В заключение Вы вспомнили о книге С. Л. Франка «С нами Бог». Это даёт мне повод исправить ещё одно моё упущение. К идее всечеловеческой Церкви доброй воли я пришёл до чтения упомянутой книги; но в реферате мне следовало на неё сослаться, её цитировать. Сейчас я это восполню — приведу некоторые из сохранившихся у меня выписок. Вот о неверующих христианах:
…Если и полезно пытаться отдавать себе по возможности точный умственный отчёт в содержании веры — в содержании Христовой правды, — то никогда не нужно забывать при этом, что различие между «верующим» и «неверующим», между «христианином» — подлинным учеником Христовым — и человеком, пренебрегающим христианской правдой и её отвергающим, отнюдь не определяется той или иной системой идей, признаваемой или не признаваемой человеком. Это различие определяется только тем, живёт или нет в душе человека та реальность, о которой говорит вера, действует ли в его душе благодатная сила правды Христовой или нет. В этом смысле, как уже приходилось указывать, неверующие, ищущие правды и осуществляющие её в жизни, бессознательно суть верующие и христиане, а люди, равнодушные к правде, творящие, а тем более одобряющие неправду, тем самым обличают своё неверие, хотя бы они исповедали на словах или умом всё содержание «символа веры». Гуманитаристы последних, неверующих веков были бессознательными, слепыми, неблагодарными к источнику своей веры, часто заблуждавшимися и спотыкающимися на своём пути потенциальными христианами; а церковно-настроенные защитники неправды, равнодушные к страданиям, ею порождаемым, были людьми, фактически отпавшими от правды Христовой…

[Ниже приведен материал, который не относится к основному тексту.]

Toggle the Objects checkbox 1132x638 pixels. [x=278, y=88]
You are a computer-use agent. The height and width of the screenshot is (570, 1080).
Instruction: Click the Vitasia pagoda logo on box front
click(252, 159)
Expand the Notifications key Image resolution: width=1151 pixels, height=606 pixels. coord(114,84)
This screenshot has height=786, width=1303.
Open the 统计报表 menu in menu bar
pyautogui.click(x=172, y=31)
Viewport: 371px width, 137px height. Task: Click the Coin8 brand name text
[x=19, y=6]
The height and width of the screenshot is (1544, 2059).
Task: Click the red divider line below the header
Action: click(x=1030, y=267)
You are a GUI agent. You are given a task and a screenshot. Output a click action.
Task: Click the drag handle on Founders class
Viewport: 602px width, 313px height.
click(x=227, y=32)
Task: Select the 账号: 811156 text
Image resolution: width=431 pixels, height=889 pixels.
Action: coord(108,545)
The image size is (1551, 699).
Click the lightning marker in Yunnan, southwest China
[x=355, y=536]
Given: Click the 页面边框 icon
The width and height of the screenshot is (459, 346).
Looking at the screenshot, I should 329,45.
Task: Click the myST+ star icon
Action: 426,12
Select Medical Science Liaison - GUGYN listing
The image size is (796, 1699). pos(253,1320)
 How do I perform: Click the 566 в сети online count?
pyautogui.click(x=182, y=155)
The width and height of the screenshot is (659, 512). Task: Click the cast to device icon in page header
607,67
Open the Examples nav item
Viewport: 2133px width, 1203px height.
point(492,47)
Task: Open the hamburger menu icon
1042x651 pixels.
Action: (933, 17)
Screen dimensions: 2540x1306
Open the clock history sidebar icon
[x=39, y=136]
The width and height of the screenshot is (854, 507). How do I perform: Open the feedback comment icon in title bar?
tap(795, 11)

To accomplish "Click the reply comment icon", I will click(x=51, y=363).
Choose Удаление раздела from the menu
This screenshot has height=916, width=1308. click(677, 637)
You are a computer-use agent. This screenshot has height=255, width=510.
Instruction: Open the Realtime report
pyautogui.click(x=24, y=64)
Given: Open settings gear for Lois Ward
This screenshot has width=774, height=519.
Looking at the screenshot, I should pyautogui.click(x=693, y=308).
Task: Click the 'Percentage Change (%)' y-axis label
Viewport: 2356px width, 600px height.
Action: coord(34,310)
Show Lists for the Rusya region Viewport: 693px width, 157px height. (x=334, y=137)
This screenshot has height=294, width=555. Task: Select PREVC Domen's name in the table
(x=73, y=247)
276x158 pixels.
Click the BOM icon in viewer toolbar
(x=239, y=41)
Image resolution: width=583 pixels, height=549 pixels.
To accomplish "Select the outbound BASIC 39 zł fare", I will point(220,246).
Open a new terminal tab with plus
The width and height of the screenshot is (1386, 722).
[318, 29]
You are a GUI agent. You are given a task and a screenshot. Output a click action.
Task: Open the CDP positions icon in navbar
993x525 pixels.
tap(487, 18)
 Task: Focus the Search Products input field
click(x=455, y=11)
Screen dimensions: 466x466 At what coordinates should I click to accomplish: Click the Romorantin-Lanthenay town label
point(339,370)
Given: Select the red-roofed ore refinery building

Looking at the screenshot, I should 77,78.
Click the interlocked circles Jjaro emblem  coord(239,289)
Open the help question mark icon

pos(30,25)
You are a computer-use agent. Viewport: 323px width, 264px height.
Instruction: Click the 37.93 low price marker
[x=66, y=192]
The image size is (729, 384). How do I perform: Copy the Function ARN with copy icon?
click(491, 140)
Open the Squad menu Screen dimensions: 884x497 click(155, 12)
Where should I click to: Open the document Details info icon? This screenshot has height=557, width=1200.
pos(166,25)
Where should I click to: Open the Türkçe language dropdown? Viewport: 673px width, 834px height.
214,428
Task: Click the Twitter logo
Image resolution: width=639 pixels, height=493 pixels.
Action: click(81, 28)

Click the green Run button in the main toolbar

В отличие от «реально-эмпирических» церквей веры, философ развивал понятие единой «сущностно-мистической» Церкви Христовой. В частности, он писал:
…Божий взор — и Божья любовь — объемлет сразу всё время — прошлое, настоящее и будущее. Поэтому все, искавшие правды и спасения, то есть в этом смысле предугадывавшие реальность Христа, бывшие её потенциальными причастниками до исторического момента Его воплощения, включены в Богочеловеческий организм сущностно-мистической церкви, не менее тех, кому дано было видеть Христа, или кого достигла весть о Нём, Его живой образ. Наивные средневековые представления, ещё доселе не преодоленные, согласно которым даже величайшие религиозные мудрецы и праведники античного мира — и отчасти и ветхозаветные — исключены из спасения в силу только того случайного обстоятельства, что они жили до Христа, явно противоречат существу всеобъемлющей правды Христовой; они забывают простую великую истину, высказанную Христом о Самом Себе: «истинно говорю вам, прежде, нежели был Авраам, Я есмь» (Ин. 8, 58). Древние отцы церкви уже понимали, что, по крайней мере, такие личности, как Гераклит, Сократ, Платон были «христианами до Христа». Все ищущее и предугадывающее правду Христову человечество на протяжении всего времени человеческой истории в этом смысле объемлется сущностно-мистической церковью Христовой.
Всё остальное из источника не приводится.